Exercise 1: Decide whether each statement below agrees with the Great Southern Slam text. Answer yes or no for (a) The event is run by volunteers from Adelaide Roller Derby, (b) The first round of the tournament is played on a knockout basis, and (c) The additional bouts introduced in 2012 were part of the main competition, and quote the deciding words of the text for each.
Exercise 2: Duplicate the passage of the Great Southern Slam text starting at "The Great Southern" and ending at "the southern hemisphere.".
Exercise 3: Please extend the Great Southern Slam text with the next part, picking up after its last sentence.

Text provided:
--- START ---

The Great Southern Slam (TGSS) is the largest competitive roller derby event in the Southern Hemisphere, contested by teams from New Zealand and Australia.  It is held bi-annually in Adelaide in South Australia. TGSS was created and continues to be both hosted and run by volunteers from Adelaide Roller Derby. Initially held in 2010, it was the first flat track roller derby tournament to be held in the southern hemisphere.

Format
The first round of the tournament sees teams divided into groups, which play on a round robin basis.  Each group includes one of the most experienced teams from Australia or New Zealand, a middle-ranking team, and one less experienced team.  The group winners and other teams with the highest point difference qualify for the quarter finals, and the tournament then continues on a knockout basis.  The 2012 tournament introduced additional bouts between twelve other teams, and some themed bouts with mixed teams, but these were separate from the main competition.

--- END ---

Data:

--- START ---

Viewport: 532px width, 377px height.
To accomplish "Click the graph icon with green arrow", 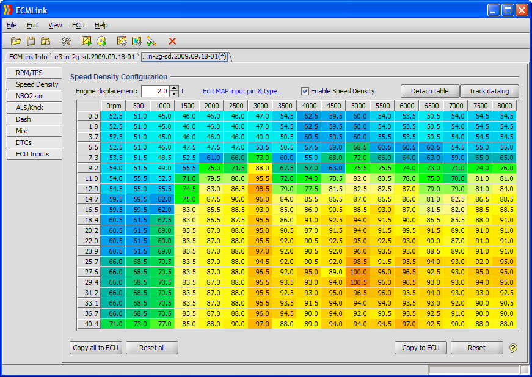I will (x=87, y=41).
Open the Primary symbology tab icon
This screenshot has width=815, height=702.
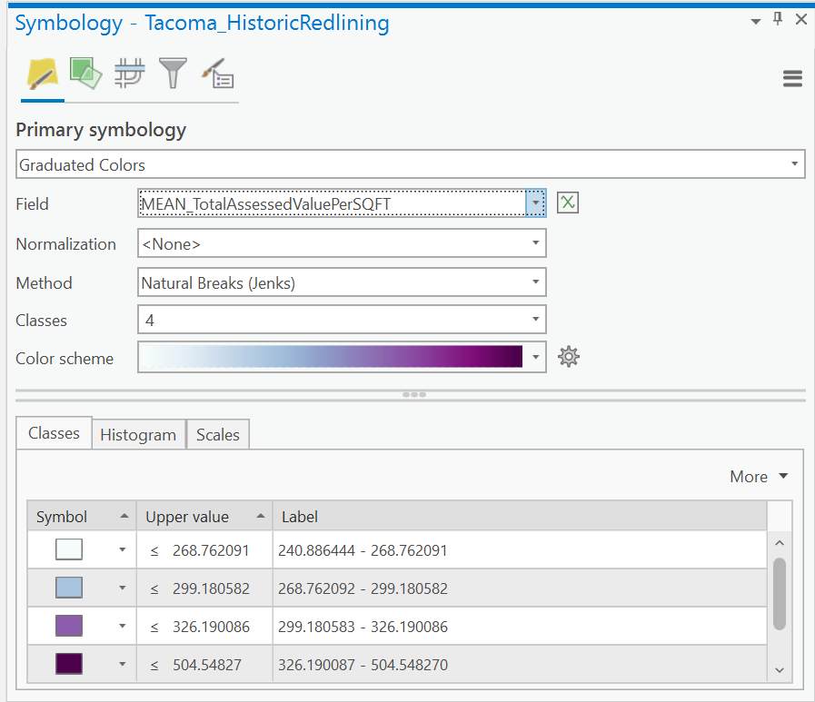[42, 74]
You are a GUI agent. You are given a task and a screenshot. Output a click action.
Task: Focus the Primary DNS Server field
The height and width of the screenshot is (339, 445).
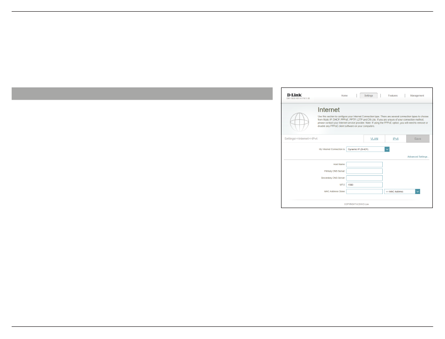[364, 171]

--- END ---

Task output 1:
(a) Yes: "TGSS was created and continues to be both hosted and run by volunteers from Adelaide Roller Derby."
(b) No: "The first round of the tournament sees teams divided into groups, which play on a round robin basis."
(c) No: "but these were separate from the main competition."

Task output 2:
The Great Southern Slam (TGSS) is the largest competitive roller derby event in the Southern Hemisphere, contested by teams from New Zealand and Australia.  It is held bi-annually in Adelaide in South Australia. TGSS was created and continues to be both hosted and run by volunteers from Adelaide Roller Derby. Initially held in 2010, it was the first flat track roller derby tournament to be held in the southern hemisphere.

Task output 3:
2010 tournament
The 2010 tournament included fifteen teams.  Geelong and Ballarat formed a joint team, while Team Pot Luck included skaters from a number of otherwise unrepresented leagues.  More than five hundred skaters were involved in the event.

2012 tournament
The 2012 tournament was held from 9–11 June.  It expanded to eighteen teams, divided into six groups for the first round.

2014 Tournament
The 2014 TGSS was held at the Adelaide Showgrounds on 7-9 June 2014.  The tournament was expanded again to 45 teams from Australia and New Zealand, playing in two divisions.

2016 Tournament
The 2016 TGSS was held from 11-13 June, with 45 teams again playing in two divisions.

2018 Tournament
The 2018 TGSS was held from 9-11 June, with 48 teams competing over three divisions. 2018 was the first year that a third division was added.

2020 Tournament 
TGSS was planned to be held in 2020 from 6-8 June at the Adelaide Showgrounds but was cancelled due to COVID-19.

2022 Tournament 
The 2022 iteration of TGSS has been confirmed for 11-13 June at the Adelaide Showgrounds. There will be 30 teams competing across three divisions.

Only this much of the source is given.